Cosa ha deciso il #Consiglioeuropeo? Proviamo a sintetizzare.
Nel #consiglioeuropeo che ha preceduto Pasqua eravamo rimasti che gli Stati membri avevano trovato un accordo i massima su #BEI#SURE#MES ed avevano introdotto la discussione sul #Recoveryfund.
Ieri i 27 leader Ue hanno approvato il pacchetto di aiuti da 540 miliardi di euro: Bei-Sure-Mes che saranno operativi dal 1 giugno e che ora dovranno essere dettagliati dal punto di vista operativo. Inoltre sono stati concordi sulla necessità, urgente, del Recovery fund che consiste in un fondo con il compito di emettere delle apposite obbligazioni, i "recovery bond", garantite dal bilancio Ue, tramite le quali il fondo stesso si finanzierà. Ieri è stato dato mandato alla #Commissioneeuropea di elaborare e di inviare ai leader, in due settimane (probabilmente entro il 6 maggio) una proposta dettagliata in cui spiega come intende collegare i recovery bond con il bilancio pluriennale europeo e che tipi di obbligazioni europee saranno emessi.

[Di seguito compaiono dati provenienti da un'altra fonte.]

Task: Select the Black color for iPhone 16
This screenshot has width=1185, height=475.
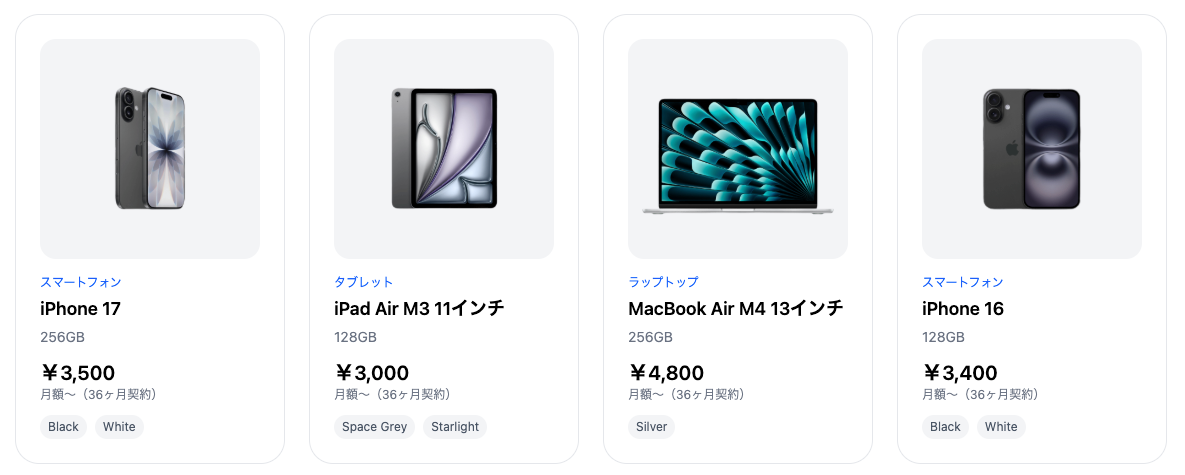Action: [945, 427]
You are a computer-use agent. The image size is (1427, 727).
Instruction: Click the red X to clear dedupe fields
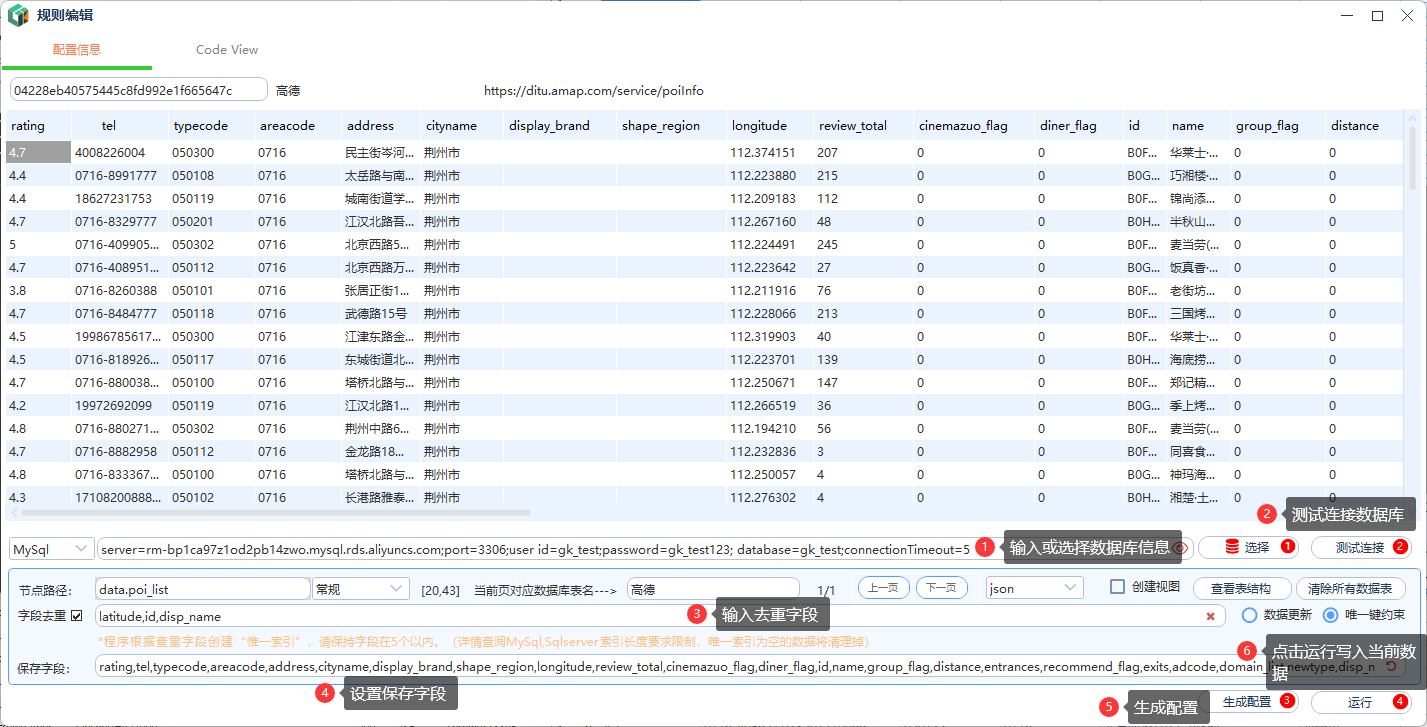1210,616
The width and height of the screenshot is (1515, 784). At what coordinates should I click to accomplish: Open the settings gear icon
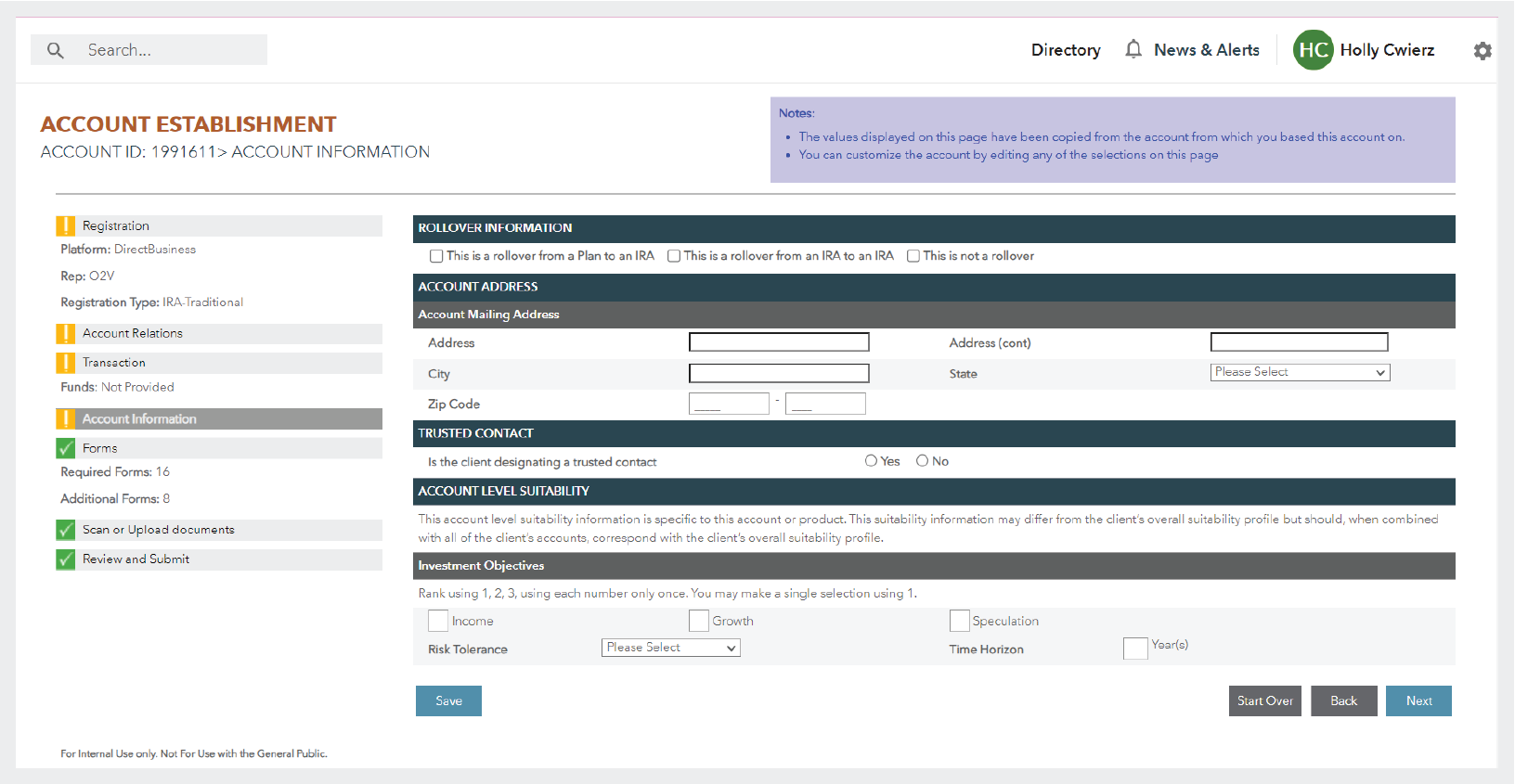point(1483,51)
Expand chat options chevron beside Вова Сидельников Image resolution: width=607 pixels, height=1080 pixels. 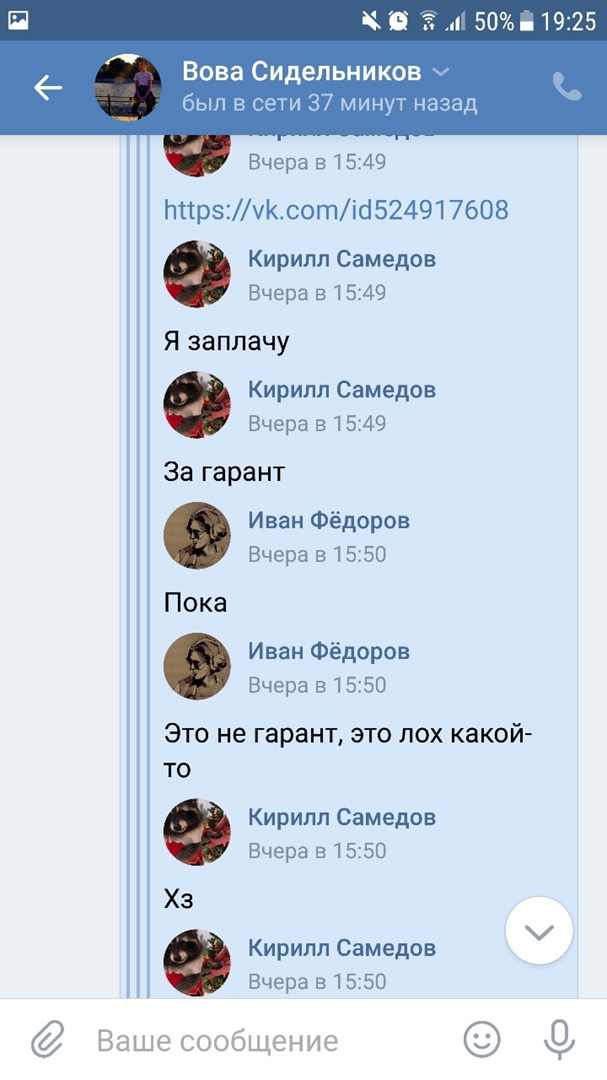click(440, 72)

La proposta della Commissione prevederebbe di rendere il bilancio dell'UE più consistente tramite un maggiore gettito da parte degli Stati membri che verseranno non più l'attuale 1% del proprio PIL ma il 2%. In questo modo ci sarebbe un incremento di denaro tale che si potrebbero emettere maggiori garanzie necessarie ad emettere i recovery bond. Si verrebbero quindi a generare molte risorse economiche che verrebbero reintrodotte nel bilancio UE per raggiungere gli obiettivi previsti dal'UE e contrastare l'emergenza. Questa è una novità importante. Su cosa sono divisi gli Stati? Italia, Francia, Spagna, Portogallo e Grecia chiedono che il recovery fund si basi sui fondi del bilancio comunitario ed emetta delle obbligazioni fino a 1,5 trilioni di euro (1500 miliardi). La Commissione Ue poi dovrebbe dare questi soldi agli Stati membri tramite grant ovvero delle sovvenzioni a fondo perduto che non saranno mai restituiti in sé, ma solo pagando gli interessi (meccanismo del debito perpetuo). E chiedono che si trovi il modo di anticipare questi soldi il prima possibile con una soluzione ponte per evitare che arrivino troppo tardi. Invece Austria, Svezia, Finlandia e Paesi bassi si oppongono perché vogliono che il recovery fund dia in prestito questi soldi e non a fondo perduto o con il meccanismo del "debito perpetuto".